'It must change' | Channel 4, NatWest & more are changing attitudes to staff fertility struggles

Channel 4, NatWest & more are changing attitudes to staff fertility struggles

Major firms have signed a pledge to boost workplace support for employees going through fertility issues.

Household names like Metro Bank, NatWest, the Co-op, Channel 4 and UK Hospitality are among the companies backing the Fertility Workplace Pledge, a set of simple and voluntary commitments, designed to benefit millions of individuals and couples going through fertility treatment.

The campaign was launched last week in Parliament by Nickie Aiken, the MP for Cities of London and Westminster, and comes as 3.5 million people in the UK are struggling to conceive naturally. With treatment such as IVF being emotionally draining and costly, and the risks of complications, it can be a long process.

Juggling treatment and work is very tough. Many people are forced to deal with the side effects, risk of complications, and day-to-day practicalities in silence.

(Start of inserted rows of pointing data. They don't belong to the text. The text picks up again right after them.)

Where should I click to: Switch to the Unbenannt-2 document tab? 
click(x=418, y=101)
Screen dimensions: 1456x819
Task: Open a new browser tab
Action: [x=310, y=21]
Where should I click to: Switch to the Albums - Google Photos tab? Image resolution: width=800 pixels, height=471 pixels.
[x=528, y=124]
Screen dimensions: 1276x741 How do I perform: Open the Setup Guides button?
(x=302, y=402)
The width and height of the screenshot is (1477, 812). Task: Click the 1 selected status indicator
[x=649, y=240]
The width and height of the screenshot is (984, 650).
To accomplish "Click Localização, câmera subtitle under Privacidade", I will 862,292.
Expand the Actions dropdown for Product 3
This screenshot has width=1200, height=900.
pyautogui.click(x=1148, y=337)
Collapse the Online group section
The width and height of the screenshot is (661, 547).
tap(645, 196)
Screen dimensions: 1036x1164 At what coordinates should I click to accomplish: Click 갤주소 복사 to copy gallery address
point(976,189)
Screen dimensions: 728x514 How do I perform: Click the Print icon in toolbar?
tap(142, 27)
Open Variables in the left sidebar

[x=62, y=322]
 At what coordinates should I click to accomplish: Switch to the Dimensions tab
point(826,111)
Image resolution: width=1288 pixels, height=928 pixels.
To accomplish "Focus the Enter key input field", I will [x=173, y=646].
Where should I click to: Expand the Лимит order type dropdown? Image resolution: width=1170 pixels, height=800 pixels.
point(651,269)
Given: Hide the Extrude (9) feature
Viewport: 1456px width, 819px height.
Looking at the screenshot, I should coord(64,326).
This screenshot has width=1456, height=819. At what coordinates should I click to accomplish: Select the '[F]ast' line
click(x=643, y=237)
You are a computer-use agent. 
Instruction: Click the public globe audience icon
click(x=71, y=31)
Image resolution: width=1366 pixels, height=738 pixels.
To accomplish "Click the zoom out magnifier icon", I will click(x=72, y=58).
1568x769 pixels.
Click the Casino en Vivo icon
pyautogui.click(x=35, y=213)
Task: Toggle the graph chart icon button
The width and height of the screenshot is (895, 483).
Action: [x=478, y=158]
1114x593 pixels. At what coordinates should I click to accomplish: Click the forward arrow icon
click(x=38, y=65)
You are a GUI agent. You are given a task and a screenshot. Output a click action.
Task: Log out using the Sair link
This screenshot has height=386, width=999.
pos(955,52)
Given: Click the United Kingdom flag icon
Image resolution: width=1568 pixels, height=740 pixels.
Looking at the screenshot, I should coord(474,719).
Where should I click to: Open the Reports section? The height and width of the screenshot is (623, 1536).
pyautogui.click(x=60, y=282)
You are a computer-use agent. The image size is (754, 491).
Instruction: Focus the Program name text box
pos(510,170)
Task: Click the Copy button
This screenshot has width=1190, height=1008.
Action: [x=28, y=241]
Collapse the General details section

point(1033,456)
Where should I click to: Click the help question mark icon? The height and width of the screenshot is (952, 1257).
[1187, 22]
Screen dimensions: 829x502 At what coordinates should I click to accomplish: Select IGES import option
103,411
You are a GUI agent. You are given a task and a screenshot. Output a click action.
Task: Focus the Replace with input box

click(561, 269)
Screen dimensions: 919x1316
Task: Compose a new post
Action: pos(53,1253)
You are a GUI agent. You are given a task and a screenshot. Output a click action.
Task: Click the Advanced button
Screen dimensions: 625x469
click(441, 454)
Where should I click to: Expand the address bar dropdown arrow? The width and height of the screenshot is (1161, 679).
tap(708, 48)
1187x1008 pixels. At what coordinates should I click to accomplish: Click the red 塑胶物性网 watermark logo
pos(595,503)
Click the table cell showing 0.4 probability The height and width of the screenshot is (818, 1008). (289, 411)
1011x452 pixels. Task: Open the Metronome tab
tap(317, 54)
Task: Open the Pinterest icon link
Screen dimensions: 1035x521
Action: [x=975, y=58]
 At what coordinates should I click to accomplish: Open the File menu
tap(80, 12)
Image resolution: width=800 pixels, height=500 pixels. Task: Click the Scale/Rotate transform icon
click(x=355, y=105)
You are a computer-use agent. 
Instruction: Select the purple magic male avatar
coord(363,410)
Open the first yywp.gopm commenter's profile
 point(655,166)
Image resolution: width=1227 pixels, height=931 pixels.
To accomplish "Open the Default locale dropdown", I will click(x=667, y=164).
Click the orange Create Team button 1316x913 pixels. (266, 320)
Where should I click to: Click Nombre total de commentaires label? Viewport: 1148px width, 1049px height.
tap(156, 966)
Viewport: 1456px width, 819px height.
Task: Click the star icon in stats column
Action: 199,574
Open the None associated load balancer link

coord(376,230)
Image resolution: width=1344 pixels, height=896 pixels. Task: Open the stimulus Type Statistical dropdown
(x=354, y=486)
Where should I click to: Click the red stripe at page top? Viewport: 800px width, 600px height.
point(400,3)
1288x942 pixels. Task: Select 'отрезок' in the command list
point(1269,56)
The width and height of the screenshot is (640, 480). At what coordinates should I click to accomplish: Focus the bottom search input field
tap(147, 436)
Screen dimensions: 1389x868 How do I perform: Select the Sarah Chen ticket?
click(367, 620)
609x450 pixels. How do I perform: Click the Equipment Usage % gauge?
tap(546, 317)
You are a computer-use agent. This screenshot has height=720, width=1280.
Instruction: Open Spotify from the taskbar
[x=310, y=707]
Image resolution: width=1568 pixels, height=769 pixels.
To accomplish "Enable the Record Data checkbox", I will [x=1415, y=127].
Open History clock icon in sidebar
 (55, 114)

They feel they cannot tell their employer for fear of being overlooked for promotion, having major projects taken off them, or being made redundant. Figures show that more than a third (36%) of people going through treatment have considered quitting their job.

The Fertility Workplace Pledge consists of four steps for employers to sign up to:

  1. Accessible information: Having an accessible workplace fertility policy to create an open culture free from stigma; to make sure employees feel comfortable in the workplace; and to prevent the best talent from leaving.

  2. Awareness in the workplace: Establishing the role of Fertility Ambassador to open conversations internally and make people aware of available support.

  3. Staff training: Making sure line managers understand the realities of treatment for employees including the physical, mental, and financial impact — and how they can support someone going through it.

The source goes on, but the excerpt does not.